# start of READING PASSAGE

Avionics are the electronic systems used on aircraft, artificial satellites, and spacecraft. Avionic systems include communications, navigation, the display and management of multiple systems, and the hundreds of systems that are fitted to aircraft to perform individual functions. Spacecraft avionics provide the critical command and data handling (CDH), communications (Comm), electrical power system (EPS), and attitude control and determination (ADCS) systems required to enable a diverse set of scientific, commercial, and government mission objectives.


Avionics system plays a core role in the realization of information sharing and comprehensive utilization, function integration, resource reorganization and optimization, and information processing and transmission. It is the foundation for spacecraft to implement autonomous management and control and is also a bridge for communication management from a spacecraft to other spacecraft and ground station .

# end of READING PASSAGE
# start of INFORMATION GIVEN

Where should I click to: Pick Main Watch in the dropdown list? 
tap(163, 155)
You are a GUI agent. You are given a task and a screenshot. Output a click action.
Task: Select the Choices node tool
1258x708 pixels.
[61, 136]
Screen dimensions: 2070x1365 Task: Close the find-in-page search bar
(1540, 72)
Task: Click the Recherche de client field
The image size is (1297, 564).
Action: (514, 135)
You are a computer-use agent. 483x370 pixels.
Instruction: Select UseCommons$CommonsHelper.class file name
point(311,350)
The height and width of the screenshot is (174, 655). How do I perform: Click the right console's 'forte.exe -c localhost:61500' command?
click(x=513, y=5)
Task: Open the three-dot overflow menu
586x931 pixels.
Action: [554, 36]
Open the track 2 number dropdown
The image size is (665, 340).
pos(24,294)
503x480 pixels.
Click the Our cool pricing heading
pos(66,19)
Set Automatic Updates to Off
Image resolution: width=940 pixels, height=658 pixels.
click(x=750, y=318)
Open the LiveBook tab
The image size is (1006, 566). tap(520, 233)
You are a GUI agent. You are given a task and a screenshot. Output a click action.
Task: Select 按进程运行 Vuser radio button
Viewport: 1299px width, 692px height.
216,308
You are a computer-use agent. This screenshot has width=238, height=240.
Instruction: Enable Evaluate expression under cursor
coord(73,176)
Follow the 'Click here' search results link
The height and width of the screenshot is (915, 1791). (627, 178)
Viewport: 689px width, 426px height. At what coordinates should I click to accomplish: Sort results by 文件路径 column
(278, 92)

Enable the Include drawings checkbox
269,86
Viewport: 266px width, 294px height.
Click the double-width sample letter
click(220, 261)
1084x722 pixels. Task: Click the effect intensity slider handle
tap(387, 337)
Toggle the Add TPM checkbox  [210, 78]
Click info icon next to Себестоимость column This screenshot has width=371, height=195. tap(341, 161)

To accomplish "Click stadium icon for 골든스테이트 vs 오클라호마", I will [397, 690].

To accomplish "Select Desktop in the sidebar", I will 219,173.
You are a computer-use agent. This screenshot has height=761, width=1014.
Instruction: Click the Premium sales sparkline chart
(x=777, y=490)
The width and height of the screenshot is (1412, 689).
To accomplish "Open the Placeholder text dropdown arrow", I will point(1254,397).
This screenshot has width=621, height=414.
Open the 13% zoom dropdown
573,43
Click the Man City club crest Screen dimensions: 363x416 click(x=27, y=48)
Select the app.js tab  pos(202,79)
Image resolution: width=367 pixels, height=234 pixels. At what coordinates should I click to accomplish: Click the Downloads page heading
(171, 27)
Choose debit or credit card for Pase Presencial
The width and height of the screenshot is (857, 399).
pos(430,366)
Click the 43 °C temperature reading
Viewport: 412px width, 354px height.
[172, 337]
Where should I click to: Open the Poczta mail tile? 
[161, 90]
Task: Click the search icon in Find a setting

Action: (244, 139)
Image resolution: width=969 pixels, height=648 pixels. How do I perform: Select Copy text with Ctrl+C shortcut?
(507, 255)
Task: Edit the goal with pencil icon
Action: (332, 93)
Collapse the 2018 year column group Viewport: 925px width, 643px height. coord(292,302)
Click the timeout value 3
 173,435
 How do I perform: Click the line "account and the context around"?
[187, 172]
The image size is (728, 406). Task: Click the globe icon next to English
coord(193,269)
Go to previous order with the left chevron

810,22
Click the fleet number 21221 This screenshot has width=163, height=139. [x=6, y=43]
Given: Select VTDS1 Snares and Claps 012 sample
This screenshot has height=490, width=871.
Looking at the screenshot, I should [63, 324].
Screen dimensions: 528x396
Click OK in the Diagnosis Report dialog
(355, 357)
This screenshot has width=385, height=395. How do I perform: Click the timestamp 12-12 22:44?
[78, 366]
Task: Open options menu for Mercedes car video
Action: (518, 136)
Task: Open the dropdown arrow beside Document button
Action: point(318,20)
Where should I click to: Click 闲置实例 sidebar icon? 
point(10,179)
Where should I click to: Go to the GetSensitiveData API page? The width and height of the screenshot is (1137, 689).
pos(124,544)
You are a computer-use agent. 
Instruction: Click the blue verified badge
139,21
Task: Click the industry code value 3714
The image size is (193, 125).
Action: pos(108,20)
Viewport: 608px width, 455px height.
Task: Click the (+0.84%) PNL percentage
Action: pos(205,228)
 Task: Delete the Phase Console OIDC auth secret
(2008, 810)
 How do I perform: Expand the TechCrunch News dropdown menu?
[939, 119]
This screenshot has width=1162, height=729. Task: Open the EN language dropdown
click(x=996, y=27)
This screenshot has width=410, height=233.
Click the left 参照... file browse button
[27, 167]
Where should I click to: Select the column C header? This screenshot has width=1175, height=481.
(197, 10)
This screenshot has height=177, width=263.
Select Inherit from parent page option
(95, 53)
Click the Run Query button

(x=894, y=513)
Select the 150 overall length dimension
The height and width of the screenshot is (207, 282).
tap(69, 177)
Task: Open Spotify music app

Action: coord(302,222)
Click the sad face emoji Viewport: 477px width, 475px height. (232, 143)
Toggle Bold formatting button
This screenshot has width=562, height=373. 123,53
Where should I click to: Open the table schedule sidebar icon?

# end of INFORMATION GIVEN

THINGS TO DO:
a. Please summarize the avionics passage in two sentences.
b. Copy everything from "Avionics system plays" down to "ground station ." in the avionics passage, switching "bridge" to "link".
None of the entries are needed.

ANSWERS FOR THIS EXERCISE:
a. Avionics are the electronic systems used on aircraft, artificial satellites, and spacecraft, covering communications, navigation, the display and management of multiple systems, and hundreds of systems for individual functions. On spacecraft they provide command and data handling, communications, electrical power, and attitude control and determination, and they are the foundation for autonomous management and control and a bridge for communication with other spacecraft and ground stations.

b.
Avionics system plays a core role in the realization of information sharing and comprehensive utilization, function integration, resource reorganization and optimization, and information processing and transmission. It is the foundation for spacecraft to implement autonomous management and control and is also a link for communication management from a spacecraft to other spacecraft and ground station .